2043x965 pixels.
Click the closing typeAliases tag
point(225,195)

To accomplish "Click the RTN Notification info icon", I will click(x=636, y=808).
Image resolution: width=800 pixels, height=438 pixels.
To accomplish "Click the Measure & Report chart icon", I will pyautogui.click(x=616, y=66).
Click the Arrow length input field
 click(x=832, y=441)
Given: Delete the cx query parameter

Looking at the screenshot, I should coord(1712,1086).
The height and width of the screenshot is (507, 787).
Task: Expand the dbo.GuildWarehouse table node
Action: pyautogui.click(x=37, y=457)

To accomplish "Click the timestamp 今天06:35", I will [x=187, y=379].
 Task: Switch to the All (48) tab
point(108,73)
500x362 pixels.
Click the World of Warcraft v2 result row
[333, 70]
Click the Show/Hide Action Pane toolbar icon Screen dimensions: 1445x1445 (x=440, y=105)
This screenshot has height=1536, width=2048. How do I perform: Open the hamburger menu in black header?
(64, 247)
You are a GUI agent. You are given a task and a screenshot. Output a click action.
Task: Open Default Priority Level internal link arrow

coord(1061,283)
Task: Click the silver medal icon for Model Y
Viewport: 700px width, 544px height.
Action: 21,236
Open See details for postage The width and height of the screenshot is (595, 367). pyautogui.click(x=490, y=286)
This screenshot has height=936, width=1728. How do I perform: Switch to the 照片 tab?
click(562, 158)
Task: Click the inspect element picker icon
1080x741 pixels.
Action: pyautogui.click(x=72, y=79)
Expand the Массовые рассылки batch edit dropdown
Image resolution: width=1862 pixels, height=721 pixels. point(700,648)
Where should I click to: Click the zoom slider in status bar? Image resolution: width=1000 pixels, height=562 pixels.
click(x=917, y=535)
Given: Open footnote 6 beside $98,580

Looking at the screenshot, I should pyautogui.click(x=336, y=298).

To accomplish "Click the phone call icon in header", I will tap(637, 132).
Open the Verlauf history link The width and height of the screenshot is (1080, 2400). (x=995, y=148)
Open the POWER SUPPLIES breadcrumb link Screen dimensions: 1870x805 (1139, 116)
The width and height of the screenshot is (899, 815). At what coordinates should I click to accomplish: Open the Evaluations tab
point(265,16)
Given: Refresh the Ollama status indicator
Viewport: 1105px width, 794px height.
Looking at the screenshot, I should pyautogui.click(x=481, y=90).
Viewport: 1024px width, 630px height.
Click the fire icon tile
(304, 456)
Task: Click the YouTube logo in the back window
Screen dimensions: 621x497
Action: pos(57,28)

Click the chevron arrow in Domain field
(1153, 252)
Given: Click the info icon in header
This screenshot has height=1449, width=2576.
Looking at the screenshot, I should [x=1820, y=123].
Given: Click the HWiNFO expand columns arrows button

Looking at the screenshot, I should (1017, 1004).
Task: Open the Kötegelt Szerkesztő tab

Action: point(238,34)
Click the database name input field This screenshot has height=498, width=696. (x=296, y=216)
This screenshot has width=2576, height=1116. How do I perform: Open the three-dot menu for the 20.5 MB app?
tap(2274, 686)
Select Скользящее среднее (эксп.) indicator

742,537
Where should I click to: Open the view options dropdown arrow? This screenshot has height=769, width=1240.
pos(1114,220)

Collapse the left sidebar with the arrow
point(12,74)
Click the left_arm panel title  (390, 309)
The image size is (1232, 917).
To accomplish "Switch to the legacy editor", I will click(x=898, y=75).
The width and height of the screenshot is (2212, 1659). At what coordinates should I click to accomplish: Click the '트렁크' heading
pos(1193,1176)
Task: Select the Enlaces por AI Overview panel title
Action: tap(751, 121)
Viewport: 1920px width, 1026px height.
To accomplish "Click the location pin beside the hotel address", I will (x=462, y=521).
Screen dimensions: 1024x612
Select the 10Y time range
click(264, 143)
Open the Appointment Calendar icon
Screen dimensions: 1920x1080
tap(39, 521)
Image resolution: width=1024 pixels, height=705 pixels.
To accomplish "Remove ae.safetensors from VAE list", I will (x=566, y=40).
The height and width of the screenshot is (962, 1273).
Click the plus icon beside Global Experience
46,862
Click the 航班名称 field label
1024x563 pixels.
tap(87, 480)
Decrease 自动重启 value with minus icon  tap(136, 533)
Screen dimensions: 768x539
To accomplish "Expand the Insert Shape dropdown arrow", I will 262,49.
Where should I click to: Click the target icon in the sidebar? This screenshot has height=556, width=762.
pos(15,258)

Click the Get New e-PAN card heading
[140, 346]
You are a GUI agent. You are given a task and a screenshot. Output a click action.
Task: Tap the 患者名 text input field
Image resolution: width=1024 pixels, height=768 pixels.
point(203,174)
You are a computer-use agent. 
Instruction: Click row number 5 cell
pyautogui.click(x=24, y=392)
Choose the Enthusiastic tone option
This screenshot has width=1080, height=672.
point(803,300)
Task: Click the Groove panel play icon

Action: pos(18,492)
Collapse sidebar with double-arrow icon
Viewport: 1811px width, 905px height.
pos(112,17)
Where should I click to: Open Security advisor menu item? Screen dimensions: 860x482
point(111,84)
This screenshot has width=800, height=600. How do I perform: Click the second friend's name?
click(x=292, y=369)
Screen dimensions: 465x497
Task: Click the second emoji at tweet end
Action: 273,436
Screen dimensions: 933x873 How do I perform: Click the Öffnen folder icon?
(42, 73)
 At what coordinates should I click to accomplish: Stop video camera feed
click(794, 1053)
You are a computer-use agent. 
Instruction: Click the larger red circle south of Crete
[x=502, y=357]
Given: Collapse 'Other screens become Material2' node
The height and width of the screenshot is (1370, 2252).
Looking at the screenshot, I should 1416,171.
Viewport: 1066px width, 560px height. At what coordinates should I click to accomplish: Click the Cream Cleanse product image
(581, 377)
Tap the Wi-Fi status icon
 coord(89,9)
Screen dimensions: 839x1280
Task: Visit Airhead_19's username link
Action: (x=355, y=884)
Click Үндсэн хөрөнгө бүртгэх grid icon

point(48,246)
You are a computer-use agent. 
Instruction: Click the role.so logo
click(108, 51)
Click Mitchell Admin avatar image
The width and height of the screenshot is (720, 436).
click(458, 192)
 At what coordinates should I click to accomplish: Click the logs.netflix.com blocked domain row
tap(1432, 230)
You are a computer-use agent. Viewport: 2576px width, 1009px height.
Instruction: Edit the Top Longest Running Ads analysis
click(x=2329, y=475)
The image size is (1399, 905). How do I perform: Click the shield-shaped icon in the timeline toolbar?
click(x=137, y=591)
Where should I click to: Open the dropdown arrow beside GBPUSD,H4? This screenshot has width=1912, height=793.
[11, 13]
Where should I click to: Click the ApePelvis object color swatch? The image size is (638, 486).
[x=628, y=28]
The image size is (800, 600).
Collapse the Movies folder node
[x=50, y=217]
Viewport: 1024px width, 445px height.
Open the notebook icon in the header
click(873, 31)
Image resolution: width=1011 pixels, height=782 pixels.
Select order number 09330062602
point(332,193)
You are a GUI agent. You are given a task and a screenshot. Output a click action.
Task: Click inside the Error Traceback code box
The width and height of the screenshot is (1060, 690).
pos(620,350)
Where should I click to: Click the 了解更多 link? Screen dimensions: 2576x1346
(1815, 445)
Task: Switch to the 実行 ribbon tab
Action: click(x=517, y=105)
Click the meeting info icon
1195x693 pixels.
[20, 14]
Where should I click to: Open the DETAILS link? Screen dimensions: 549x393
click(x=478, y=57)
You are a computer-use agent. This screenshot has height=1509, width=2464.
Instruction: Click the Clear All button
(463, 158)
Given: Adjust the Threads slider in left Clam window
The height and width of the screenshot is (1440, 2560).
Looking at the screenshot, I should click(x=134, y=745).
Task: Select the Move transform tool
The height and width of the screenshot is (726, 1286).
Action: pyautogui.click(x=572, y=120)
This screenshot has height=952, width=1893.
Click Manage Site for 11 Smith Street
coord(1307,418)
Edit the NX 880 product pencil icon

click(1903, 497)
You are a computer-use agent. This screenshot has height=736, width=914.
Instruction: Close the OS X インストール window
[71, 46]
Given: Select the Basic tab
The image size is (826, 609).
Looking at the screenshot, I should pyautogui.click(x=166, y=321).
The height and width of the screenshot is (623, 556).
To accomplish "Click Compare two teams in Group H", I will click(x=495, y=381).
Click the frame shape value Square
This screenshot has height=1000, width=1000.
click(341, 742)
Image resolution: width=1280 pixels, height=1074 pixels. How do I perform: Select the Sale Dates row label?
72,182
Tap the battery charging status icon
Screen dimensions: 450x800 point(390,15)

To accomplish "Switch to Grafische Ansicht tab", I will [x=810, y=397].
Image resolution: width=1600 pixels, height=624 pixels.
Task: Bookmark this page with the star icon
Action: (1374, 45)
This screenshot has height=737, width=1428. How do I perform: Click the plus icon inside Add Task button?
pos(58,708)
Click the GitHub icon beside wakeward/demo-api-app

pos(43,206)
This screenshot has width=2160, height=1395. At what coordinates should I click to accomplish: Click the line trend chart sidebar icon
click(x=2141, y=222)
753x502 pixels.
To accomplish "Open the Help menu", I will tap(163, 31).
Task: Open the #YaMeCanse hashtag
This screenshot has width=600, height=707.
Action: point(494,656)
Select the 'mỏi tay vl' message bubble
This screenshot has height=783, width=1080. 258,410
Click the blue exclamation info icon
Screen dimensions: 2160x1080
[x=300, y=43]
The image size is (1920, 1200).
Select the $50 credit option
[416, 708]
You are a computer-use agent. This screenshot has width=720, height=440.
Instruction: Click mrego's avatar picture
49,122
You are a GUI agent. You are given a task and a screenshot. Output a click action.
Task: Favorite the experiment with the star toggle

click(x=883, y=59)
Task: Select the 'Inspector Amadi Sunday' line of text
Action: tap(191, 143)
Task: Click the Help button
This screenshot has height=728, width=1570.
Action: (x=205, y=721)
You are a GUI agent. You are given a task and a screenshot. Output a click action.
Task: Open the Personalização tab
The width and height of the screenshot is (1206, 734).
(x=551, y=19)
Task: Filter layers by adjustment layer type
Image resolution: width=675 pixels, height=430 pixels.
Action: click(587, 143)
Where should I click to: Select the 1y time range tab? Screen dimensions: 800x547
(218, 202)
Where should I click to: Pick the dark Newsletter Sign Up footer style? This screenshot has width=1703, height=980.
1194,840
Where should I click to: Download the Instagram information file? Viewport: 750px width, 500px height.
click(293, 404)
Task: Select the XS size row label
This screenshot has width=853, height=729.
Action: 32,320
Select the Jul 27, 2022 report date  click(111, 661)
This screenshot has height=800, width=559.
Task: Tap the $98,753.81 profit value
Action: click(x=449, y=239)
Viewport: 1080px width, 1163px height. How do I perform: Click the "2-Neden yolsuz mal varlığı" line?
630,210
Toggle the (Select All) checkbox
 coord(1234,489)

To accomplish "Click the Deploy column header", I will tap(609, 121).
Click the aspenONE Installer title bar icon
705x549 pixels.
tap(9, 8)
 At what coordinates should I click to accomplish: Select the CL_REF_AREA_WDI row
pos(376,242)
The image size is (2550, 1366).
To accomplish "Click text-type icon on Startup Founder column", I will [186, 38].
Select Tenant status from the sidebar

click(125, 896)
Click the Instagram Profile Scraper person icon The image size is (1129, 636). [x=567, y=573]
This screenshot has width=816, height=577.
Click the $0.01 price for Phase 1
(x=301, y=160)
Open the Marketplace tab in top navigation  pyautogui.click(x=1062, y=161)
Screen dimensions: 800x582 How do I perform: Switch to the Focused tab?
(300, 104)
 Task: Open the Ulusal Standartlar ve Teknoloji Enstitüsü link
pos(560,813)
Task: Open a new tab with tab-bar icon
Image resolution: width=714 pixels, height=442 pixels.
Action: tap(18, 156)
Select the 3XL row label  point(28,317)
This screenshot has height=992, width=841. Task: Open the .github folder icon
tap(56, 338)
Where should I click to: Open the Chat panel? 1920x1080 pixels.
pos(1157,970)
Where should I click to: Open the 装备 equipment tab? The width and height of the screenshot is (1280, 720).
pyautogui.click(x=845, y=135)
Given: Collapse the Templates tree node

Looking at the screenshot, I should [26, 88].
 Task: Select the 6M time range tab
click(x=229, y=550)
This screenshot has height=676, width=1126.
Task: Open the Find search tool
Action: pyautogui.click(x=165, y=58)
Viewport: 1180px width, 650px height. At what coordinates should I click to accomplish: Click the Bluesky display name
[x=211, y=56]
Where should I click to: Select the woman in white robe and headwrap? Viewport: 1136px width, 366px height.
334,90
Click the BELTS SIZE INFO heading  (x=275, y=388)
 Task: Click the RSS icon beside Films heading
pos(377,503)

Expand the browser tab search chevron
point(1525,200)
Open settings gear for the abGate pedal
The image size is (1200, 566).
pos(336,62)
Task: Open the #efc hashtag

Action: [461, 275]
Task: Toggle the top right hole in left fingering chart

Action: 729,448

----

- [Stated task]
Rewrite the stretch of the material from the line containing "Click the GitHub" through the line containing "[x=300, y=43]" as a Markdown table with the columns No. and Text. Put a running row number in No. and one line in Text, and leave out blank lines.

- [Reply to the task]
| No. | Text |
|---|---|
| 1 | Click the GitHub icon beside wakeward/demo-api-app |
| 2 | pos(43,206) |
| 3 | This screenshot has width=2160, height=1395. At what coordinates should I click to accomplish: Click the line trend chart sidebar icon |
| 4 | click(x=2141, y=222) |
| 5 | 753x502 pixels. |
| 6 | To accomplish "Open the Help menu", I will tap(163, 31). |
| 7 | Task: Open the #YaMeCanse hashtag |
| 8 | This screenshot has width=600, height=707. |
| 9 | Action: point(494,656) |
| 10 | Select the 'mỏi tay vl' message bubble |
| 11 | This screenshot has height=783, width=1080. 258,410 |
| 12 | Click the blue exclamation info icon |
| 13 | Screen dimensions: 2160x1080 |
| 14 | [x=300, y=43] |